Action item: Using the entries that follow, write out the line containing "跟踪偏好 [link] (861, 421)", the line containing "使用条款 (680, 1196)", and every line between them, exactly and nothing else.

»»

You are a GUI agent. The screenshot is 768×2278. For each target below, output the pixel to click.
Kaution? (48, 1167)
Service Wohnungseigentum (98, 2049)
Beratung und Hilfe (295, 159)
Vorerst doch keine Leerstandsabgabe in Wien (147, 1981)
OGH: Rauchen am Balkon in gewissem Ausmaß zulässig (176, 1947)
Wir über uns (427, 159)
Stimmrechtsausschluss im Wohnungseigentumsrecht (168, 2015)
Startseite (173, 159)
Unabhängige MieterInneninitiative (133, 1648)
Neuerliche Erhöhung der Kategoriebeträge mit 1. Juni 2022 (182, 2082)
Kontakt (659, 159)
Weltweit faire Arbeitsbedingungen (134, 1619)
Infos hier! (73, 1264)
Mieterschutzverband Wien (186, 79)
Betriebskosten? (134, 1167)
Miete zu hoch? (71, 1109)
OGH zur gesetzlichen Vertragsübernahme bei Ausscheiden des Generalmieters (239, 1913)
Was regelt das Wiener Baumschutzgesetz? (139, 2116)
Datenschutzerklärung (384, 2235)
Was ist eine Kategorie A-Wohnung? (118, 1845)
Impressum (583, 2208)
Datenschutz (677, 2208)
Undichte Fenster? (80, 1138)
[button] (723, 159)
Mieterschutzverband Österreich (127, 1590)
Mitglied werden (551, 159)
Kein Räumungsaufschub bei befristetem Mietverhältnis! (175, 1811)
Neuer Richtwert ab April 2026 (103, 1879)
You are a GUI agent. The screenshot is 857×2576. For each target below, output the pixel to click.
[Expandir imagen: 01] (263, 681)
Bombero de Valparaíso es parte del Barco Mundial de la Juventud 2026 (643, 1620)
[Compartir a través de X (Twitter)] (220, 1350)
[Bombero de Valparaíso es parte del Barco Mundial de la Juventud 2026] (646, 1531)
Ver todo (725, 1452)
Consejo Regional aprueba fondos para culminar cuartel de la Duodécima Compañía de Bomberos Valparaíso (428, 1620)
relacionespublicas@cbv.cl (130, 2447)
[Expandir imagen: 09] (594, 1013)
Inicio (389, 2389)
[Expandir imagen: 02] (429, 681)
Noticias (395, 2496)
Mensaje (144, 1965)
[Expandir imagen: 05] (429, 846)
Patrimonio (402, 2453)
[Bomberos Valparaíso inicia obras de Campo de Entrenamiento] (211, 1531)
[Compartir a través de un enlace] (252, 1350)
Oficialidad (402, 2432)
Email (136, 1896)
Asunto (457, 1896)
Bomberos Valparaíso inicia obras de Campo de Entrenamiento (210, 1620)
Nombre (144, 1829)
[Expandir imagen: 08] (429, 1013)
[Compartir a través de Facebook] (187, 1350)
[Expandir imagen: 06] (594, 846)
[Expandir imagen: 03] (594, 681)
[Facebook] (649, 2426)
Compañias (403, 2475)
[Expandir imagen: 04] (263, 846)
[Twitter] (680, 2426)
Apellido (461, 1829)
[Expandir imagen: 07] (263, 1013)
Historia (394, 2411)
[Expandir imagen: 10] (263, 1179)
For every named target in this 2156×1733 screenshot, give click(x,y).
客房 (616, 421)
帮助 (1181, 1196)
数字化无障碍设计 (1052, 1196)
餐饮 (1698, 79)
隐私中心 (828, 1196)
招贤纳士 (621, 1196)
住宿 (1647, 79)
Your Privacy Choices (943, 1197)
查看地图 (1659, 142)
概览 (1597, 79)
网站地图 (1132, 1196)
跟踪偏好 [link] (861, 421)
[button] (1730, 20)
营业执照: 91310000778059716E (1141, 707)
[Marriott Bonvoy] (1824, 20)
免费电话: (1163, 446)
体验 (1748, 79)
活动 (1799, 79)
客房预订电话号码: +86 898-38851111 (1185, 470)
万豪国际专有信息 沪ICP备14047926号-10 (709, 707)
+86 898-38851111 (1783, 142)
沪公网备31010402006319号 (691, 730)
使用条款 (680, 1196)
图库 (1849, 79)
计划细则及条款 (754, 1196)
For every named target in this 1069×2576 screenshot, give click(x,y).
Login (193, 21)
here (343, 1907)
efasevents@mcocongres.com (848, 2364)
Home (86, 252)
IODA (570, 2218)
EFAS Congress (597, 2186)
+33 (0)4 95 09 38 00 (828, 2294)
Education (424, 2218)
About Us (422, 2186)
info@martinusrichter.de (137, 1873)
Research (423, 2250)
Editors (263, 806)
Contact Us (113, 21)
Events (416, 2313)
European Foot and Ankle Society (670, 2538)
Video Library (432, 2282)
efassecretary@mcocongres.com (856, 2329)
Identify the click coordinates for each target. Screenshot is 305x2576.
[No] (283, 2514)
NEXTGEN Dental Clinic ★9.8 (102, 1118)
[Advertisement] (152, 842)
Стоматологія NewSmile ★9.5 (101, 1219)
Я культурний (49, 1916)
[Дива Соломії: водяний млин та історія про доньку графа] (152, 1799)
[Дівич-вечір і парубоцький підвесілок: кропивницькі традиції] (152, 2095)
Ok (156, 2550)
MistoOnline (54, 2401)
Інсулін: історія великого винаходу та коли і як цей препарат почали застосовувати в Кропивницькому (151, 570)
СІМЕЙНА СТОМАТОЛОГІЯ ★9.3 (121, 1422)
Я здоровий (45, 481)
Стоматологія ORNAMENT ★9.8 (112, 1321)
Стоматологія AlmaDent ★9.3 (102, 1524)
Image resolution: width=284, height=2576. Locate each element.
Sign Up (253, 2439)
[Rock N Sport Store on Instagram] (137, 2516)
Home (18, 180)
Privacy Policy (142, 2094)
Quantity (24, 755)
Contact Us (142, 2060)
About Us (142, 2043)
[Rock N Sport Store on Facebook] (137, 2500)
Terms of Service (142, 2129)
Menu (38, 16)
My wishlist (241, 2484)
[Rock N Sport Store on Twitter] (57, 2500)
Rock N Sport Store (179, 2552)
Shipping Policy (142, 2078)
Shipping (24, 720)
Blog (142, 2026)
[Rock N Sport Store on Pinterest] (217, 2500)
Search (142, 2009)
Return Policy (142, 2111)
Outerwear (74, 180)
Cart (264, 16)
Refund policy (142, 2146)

««

Written response:
跟踪偏好 [link] (861, 421)
[button] (1730, 20)
营业执照: 91310000778059716E (1141, 707)
[Marriott Bonvoy] (1824, 20)
免费电话: (1163, 446)
体验 (1748, 79)
活动 (1799, 79)
客房预订电话号码: +86 898-38851111 (1185, 470)
万豪国际专有信息 沪ICP备14047926号-10 (709, 707)
+86 898-38851111 (1783, 142)
沪公网备31010402006319号 (691, 730)
使用条款 (680, 1196)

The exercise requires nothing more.